Document excerpt ->
╭──

1. Require plain-language explainers for all Warrant Articles

Warrant Articles are written in legal language, and for good reason — they are legal documents. But there is no reason the town couldn't also produce a plain-language explainer alongside each item: what it does, what it costs, what happens if it passes or fails.

We did our homework on how to actually make this happen. The cleanest first step would be a non-binding resolution at Town Meeting asking the Select Board to adopt plain-language explainers as standard practice. A resolution requires no approval from the state Attorney General's office — it's a strong public signal, but boards could technically ignore it. 

A binding bylaw amendment would be enforceable, but there's a relevant precedent: when Stoughton tried to use a bylaw to require its Select Board to hold a public comment period, the AG struck it down, ruling that Town Meeting cannot legislate how boards conduct their own meetings. 

Any binding version would need careful legal drafting — attaching it to the warrant preparation process rather than to board conduct — and a conversation with Town Counsel first. But starting with a resolution, building the expectation publicly, and pushing for the bylaw later is a realistic path.

╰──

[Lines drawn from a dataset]

╭──

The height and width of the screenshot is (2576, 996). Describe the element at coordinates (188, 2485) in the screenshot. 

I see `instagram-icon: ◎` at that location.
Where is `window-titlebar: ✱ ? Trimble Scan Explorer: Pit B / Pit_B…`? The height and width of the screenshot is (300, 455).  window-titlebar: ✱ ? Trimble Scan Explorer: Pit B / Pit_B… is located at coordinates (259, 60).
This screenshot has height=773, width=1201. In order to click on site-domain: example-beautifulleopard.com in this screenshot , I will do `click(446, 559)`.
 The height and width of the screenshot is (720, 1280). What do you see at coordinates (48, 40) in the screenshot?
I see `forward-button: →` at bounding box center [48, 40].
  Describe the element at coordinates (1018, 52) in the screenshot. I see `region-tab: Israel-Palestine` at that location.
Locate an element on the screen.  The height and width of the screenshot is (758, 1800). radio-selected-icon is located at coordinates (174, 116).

╰──

Work order A ->
According to the text on plain-language explainers for Warrant Articles, what should each explainer cover? List every item it names.
Work order B ->
Write what comes next in the text on plain-language explainers for Warrant Articles, picking up after its final sentence.

Result A ->
- What the Warrant Article does
- What it costs
- What happens if it passes or fails

Result B ->
2. Require transparency on split votes

At the 2025 Town Meeting, a citizen directly asked the Select Board to explain why they had split on a CPC-funded vote. Then Select Board Chair Jane Patton's response was, essentially, "watch it on WilliNet." That may have been technically true, but it was not especially useful in the moment, when residents were being asked to vote. The Town Moderator then informed the meeting that the Select Board could not be compelled to explain themselves.

We went back and watched the relevant WilliNet recording. When the Select Board vote split on that CPC item, the members who voted against it offered no explanation. So yes, we have WilliNet. Yes, we have the Open Meeting Law. And yes, our Select Board members are volunteers doing hard, time-consuming work. But residents deserve to know the reasoning behind split votes before they're asked to act on them at Town Meeting.

The same Stoughton precedent applies here: binding a board to explain itself through Town Meeting bylaw is legally difficult. 

The more achievable path is a non-binding resolution combined with sustained public pressure — and frankly, just showing up and asking the question directly, as that citizen did in 2025. The ask itself has value. We'd also suggest pairing this with proposal 1: when a board recommendation is split, the plain-language explainer should say so and briefly summarize the competing views. That's arguably within scope of the warrant preparation process rather than board conduct, and more likely to survive legal review.

3. A volunteer community reporter corps

This one requires no Town Meeting vote and no AG review — just people willing to show up. The library meeting felt like a natural seed for it: a small group of people who care, already in the same room. The next step could be as simple as agreeing to meet every couple of weeks, sharing story ideas, and covering the meetings and institutions that aren't currently being covered.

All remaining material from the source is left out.